#### Stored data entries:
Start of Block

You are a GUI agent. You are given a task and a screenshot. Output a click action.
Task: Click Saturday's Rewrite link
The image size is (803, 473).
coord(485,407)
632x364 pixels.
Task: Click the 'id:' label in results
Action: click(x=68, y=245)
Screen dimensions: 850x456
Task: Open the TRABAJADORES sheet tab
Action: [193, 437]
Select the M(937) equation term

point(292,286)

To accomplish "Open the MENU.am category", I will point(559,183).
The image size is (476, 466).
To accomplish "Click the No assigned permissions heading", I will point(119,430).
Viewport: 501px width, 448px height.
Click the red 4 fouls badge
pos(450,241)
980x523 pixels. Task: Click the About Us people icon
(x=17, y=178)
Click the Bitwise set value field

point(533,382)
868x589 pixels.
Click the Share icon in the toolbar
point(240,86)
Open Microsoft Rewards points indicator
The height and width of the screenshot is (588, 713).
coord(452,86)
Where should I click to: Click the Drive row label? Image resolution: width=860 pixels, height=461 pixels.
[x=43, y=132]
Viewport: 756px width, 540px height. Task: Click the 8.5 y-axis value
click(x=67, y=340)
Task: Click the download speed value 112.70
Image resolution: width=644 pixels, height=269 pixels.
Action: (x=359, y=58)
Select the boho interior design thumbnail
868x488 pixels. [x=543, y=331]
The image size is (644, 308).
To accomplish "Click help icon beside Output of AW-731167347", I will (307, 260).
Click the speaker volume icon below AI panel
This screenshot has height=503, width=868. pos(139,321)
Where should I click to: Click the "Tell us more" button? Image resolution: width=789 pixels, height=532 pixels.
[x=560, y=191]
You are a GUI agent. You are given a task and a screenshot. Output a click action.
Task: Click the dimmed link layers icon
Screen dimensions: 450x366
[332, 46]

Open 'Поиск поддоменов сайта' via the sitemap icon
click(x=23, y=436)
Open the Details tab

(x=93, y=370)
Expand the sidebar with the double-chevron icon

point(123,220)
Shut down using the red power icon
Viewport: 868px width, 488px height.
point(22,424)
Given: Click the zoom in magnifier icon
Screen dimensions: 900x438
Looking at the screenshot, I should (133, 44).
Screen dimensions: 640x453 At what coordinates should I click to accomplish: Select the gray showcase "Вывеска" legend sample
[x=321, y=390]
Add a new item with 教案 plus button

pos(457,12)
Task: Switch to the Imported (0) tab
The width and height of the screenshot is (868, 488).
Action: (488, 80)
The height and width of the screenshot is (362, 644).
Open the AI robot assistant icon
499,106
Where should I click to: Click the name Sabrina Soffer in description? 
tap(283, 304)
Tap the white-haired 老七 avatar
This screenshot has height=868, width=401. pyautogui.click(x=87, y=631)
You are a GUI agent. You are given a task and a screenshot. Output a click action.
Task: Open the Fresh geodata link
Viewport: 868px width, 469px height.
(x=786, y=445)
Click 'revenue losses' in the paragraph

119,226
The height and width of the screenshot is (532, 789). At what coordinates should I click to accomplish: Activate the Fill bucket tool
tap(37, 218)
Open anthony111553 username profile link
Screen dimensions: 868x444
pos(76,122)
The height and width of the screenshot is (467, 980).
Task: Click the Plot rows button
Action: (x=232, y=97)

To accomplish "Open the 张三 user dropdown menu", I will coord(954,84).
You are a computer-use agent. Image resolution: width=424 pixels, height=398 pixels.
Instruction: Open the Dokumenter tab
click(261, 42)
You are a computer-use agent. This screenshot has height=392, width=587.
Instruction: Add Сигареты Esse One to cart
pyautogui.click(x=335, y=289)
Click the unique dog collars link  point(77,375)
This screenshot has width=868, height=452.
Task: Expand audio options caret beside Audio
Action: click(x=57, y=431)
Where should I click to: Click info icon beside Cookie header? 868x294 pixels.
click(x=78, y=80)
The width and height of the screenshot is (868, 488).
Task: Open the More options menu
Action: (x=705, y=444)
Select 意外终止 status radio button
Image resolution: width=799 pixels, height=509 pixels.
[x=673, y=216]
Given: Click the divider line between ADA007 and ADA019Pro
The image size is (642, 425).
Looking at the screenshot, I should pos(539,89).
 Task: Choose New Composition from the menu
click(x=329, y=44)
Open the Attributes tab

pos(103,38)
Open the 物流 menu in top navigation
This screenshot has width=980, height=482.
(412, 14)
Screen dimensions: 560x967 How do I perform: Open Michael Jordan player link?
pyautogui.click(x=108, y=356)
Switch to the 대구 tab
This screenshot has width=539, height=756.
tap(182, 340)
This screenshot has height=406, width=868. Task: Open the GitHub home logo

End of Block

#### TASK STATEMENT:
A complete answer gives every line of the data that includes "computer".

#### ANSWER BELOW:
You are a computer-use agent. Image resolution: width=424 pixels, height=398 pixels.
You are a computer-use agent. This screenshot has height=392, width=587.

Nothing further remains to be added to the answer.